After having opened the terminal you will be greeted by the following prompt:

r@badjak:~$
[Bob@MacBook-Pro-van-Bob: ~]%
MacBook-Pro-van-Anna:~ anna$

This is the main interface and it tells you a few things:

your username @ your computer’s name (hostname). In the example these are user r @ computer badjak
The location where you are on your computer at a given time. This is denoted in this case by ~. This is a UNIX shorthand for the user’s home folder, in our example’s case /home/r/
The last thing this prompt shows is the dollar sign ($), denoting that after that symbol your input follows.

$

In many examples and tutorials you will encounter the dollar sign in lines that are meant to be copied. However don’t copy it, with the dollar we simply mean to say: after $ type the following. It is used to indicate we are talking about a CLI command. So when you encounter:

$ cd ~/

The actual command to type is

cd ~/

on shells

The interesting things about shells is that they are simultaneously interfaces and programming languages. Text typed in the shell can represent commands, data or just text.

Try typing hello for example:

$ hello
bash: hello: command not found

All words or characters typed into the shell are interpreted as commands.

So if you want to print text, use echo.

$ echo 'hello!'

hello!

Echo is in fact a little programme that allows us to display text, transforming whatever is typed from 'command' to 'text'.
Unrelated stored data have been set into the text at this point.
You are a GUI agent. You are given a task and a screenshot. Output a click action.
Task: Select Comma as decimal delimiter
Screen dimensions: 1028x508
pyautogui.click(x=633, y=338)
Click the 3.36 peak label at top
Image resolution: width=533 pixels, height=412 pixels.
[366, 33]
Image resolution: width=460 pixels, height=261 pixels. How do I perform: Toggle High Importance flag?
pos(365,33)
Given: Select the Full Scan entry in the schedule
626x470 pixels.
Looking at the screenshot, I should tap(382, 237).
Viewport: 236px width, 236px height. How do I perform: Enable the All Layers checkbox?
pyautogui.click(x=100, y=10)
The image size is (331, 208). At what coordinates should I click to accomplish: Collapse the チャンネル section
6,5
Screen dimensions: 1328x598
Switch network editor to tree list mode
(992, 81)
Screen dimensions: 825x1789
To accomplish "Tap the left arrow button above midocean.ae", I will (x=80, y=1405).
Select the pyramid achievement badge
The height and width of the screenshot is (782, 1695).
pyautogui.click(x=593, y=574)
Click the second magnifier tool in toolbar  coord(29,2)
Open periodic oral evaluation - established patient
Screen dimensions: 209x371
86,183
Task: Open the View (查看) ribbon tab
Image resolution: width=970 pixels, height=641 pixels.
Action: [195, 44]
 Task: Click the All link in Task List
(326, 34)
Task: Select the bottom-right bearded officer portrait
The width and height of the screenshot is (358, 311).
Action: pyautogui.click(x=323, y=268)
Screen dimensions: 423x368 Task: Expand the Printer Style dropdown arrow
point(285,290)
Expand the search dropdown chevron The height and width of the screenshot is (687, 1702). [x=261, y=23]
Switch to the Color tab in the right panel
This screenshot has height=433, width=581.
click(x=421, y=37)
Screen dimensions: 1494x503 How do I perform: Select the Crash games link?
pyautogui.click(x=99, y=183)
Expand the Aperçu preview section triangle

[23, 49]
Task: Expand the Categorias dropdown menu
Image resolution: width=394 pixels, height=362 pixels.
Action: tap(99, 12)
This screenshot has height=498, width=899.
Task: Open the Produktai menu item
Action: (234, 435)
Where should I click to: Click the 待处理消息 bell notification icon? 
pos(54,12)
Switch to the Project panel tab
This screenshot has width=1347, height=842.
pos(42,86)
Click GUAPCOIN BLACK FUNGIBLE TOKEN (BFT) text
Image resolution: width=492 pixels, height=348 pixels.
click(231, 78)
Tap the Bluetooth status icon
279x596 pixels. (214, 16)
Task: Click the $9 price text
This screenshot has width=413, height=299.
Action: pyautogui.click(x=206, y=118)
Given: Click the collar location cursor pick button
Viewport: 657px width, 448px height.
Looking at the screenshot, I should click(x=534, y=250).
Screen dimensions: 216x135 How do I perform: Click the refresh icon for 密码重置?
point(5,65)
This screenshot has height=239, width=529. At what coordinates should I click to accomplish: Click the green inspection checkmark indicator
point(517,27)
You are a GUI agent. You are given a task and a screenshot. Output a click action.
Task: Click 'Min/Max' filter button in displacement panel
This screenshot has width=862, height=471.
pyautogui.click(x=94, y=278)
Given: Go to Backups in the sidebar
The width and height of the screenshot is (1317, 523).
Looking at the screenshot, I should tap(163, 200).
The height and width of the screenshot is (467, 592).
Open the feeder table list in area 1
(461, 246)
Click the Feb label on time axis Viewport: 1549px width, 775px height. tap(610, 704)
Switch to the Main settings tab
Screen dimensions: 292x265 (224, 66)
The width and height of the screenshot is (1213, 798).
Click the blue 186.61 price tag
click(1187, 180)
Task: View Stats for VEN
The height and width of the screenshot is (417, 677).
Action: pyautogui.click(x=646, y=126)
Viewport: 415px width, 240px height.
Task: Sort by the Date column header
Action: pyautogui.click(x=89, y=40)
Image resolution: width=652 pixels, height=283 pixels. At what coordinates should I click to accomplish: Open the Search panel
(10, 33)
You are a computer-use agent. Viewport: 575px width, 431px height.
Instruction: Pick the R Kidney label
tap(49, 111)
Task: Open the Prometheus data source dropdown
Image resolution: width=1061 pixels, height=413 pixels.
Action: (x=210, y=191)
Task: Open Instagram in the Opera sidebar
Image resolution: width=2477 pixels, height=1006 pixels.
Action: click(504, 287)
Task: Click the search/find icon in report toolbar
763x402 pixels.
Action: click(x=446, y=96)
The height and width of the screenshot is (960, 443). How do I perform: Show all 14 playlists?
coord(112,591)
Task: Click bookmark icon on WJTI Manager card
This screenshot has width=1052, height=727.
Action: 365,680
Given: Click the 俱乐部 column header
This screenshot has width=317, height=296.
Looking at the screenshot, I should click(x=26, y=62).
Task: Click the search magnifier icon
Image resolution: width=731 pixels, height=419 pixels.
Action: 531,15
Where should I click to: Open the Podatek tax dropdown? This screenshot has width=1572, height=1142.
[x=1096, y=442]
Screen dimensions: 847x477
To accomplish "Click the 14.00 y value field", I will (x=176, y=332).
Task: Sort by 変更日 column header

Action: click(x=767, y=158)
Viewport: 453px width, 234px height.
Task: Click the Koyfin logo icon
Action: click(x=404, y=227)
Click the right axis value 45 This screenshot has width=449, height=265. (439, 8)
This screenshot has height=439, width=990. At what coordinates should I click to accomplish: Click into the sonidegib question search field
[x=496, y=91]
Commands, flags and arguments

A typical CLI command might look like this:

$ ls -al ~/Downloads/

Let’s analyze the above. A command issued follows this pattern:

$ command -flags arguments

The command is the name of the program to use, the flags are the ‘options’ for the command and the argument is what you use the command on. So in the case of the above, the command is:

$ ls

The flags are:

$ -al

The argument is:

$ ~/Downloads/

One of the confusing things initially about the command line is that it doesn’t give you a lot of feedback. So if you input a command, seemingly nothing might happen. This is usually a good thing. If your command gives you some output, it is usually something to take note of as something might be going wrong.

Moving around

A command to tell us where we are at the moment. Used to find our present working directory.

$ pwd

Moving to another directory is done with the change directory command:

$ cd foldername

For example moving to your desktop:

$ cd ~/Desktop/

The UNIX command line uses a lot of shorthands. We’ve already encountered \~ for homefolder. But there are also \..\ which means 'one back' and . which means 'here' Move to your homefolder:

$ cd ~

Move to the parent folder, one folder up:

$ cd ../

Move two folders up:

$ cd ../../

Copy a file from your downloads folder to the folder you are currently in:

$ cp ~/Downloads/omg.zip .

As you can see you can make copies of files with cp. This means that after copying you have two files.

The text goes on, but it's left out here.